> DOCUMENT EXCERPT:
------------------------------
HTML elements

Examples of how various HTML elements render to markdown.

These examples are not comprehensive. See the breakdance unit tests for more examples. Requests (or pull requests) are welcome to add other examples.

It's also very easy to change the output with options or plugins, if you don't like the defaults.

ul

The following unordered list:

<ul>
  <li>Foo</li>
  <li>Bar</li>
  <li>Baz</li>
</ul>

Converts to:

* Foo
* Bar
* Baz

ol

When options.one is true, all items in ordered lists are numbered 1. when converted to markdown (most markdown renderers will automatically re-number ordered lists, so using 1. for every item is a nice way of making lists easier to maintain).
------------------------------
Word and element pointing entries:
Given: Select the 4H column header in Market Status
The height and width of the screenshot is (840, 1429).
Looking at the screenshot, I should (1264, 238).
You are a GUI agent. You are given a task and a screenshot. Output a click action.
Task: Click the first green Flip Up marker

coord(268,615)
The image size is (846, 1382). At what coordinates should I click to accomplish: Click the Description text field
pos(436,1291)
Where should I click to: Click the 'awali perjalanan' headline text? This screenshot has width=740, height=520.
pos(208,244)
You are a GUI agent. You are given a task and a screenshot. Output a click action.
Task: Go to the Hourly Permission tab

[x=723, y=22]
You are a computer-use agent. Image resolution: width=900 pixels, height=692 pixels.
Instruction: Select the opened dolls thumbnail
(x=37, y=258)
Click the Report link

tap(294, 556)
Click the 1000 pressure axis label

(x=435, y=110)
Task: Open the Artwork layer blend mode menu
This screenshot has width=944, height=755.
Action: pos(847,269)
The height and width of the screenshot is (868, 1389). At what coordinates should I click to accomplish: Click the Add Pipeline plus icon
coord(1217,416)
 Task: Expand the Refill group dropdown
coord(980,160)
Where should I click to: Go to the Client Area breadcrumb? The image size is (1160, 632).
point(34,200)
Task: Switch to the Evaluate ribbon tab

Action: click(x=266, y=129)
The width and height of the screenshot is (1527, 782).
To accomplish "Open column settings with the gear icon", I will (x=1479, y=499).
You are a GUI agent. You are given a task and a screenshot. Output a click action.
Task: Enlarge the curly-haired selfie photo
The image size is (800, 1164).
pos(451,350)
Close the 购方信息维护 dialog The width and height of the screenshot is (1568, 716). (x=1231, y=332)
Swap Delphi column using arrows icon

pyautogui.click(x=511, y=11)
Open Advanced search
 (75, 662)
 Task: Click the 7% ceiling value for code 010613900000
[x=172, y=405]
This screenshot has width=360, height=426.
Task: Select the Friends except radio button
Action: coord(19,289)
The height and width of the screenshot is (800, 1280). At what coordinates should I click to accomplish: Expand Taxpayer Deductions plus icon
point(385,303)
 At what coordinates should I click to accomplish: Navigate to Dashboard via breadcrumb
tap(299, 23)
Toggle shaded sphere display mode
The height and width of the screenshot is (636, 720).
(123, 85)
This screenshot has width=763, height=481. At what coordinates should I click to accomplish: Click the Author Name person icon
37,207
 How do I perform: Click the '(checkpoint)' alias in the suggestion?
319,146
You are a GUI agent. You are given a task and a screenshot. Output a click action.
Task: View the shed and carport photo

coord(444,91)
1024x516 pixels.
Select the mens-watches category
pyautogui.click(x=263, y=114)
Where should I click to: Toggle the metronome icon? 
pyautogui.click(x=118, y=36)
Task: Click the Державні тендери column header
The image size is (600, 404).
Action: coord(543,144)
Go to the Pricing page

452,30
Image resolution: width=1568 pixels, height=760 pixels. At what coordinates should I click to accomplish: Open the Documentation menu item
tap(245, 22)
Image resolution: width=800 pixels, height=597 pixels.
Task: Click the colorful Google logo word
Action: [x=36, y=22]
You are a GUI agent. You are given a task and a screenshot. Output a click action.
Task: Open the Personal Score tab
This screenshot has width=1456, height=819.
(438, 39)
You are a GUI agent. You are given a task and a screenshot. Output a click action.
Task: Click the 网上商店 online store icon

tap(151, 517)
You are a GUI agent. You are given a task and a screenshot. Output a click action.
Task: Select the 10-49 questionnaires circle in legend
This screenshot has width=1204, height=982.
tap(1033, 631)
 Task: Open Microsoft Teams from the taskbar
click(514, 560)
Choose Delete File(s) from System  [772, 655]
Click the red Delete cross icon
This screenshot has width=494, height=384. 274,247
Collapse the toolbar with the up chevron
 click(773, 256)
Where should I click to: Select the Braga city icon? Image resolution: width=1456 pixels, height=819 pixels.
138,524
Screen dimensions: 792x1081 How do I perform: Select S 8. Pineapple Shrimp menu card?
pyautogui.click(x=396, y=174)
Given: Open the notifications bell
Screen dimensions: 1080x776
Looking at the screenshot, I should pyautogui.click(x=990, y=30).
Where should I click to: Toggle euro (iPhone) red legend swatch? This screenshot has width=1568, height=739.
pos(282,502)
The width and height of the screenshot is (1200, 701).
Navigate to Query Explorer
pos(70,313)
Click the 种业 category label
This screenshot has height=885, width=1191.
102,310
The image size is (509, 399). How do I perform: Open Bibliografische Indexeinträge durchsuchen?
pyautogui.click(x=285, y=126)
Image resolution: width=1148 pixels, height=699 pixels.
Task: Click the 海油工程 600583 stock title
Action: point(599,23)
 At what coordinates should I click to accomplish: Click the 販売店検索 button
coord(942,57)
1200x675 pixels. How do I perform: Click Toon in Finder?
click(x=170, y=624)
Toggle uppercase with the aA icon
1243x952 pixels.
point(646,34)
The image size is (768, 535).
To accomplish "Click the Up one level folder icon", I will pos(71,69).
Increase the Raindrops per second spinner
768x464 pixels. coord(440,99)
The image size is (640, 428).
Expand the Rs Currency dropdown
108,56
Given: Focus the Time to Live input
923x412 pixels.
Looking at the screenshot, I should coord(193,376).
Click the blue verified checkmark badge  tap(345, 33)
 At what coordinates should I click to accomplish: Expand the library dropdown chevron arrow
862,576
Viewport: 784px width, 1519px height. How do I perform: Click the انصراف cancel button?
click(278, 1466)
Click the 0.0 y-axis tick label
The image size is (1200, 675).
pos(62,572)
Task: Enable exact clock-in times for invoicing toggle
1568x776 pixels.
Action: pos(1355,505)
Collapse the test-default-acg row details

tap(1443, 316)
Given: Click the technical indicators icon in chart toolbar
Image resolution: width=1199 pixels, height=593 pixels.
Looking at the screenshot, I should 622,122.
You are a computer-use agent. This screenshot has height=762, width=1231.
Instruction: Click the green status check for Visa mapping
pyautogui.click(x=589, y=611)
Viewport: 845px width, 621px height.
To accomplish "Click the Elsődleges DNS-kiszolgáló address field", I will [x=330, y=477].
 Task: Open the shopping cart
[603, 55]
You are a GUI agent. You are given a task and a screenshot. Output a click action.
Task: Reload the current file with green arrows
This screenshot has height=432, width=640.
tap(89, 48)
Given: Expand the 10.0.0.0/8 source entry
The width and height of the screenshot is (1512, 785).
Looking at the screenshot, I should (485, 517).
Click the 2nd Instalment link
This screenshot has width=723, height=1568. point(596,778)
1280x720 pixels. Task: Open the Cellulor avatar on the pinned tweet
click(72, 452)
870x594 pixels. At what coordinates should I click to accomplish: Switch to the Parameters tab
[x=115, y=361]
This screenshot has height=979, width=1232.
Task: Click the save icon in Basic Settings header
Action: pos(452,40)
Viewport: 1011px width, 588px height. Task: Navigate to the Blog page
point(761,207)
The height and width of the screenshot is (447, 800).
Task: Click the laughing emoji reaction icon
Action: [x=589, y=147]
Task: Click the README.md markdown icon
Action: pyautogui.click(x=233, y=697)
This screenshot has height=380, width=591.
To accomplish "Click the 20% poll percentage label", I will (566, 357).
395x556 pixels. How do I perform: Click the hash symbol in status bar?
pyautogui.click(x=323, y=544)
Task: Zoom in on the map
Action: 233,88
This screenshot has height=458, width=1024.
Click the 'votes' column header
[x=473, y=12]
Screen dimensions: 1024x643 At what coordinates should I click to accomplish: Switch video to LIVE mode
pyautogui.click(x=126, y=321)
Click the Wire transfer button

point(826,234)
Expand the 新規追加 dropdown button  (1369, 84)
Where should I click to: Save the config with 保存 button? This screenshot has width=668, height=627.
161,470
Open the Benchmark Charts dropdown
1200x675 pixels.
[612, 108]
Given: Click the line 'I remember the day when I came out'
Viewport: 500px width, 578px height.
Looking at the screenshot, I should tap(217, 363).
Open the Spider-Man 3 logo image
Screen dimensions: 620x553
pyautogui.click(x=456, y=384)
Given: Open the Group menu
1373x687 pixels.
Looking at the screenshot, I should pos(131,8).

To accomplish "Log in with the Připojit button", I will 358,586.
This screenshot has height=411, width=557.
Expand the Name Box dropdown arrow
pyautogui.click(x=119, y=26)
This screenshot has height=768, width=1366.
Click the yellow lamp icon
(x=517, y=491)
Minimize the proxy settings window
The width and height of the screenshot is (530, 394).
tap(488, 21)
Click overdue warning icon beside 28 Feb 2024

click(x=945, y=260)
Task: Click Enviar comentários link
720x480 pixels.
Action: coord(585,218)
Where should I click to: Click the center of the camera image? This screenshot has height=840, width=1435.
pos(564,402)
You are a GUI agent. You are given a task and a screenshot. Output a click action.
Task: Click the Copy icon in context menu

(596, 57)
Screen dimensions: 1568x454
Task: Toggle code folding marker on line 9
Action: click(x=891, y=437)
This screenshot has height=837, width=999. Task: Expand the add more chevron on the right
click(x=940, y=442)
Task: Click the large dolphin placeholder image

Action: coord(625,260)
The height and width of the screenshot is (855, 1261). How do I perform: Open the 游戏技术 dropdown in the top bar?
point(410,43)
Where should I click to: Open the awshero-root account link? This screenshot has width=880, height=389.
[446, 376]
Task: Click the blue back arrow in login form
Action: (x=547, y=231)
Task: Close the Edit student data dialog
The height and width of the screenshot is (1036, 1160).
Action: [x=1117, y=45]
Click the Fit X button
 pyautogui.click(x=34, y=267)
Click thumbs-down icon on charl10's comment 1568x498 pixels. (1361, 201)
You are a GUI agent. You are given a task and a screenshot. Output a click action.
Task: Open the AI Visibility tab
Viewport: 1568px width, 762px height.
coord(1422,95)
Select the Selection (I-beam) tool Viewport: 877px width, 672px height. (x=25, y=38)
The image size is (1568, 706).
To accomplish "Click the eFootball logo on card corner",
------------------------------
> SET TASK 1: In the page on converting HTML elements to markdown above, copy everything from "Examples of how" down to "add other examples.".
> SET TASK 2:
Using the page on converting HTML elements to markdown, answer these:
(a) Where does the page send readers for more examples?
(b) In the converted unordered list, what character begins each item?
(c) When options.one is true, what number is every item in an ordered list given?

> WRITTEN SOLUTION 1:
Examples of how various HTML elements render to markdown.

These examples are not comprehensive. See the breakdance unit tests for more examples. Requests (or pull requests) are welcome to add other examples.

> WRITTEN SOLUTION 2:
(a) The breakdance unit tests.
(b) An asterisk (*).
(c) 1.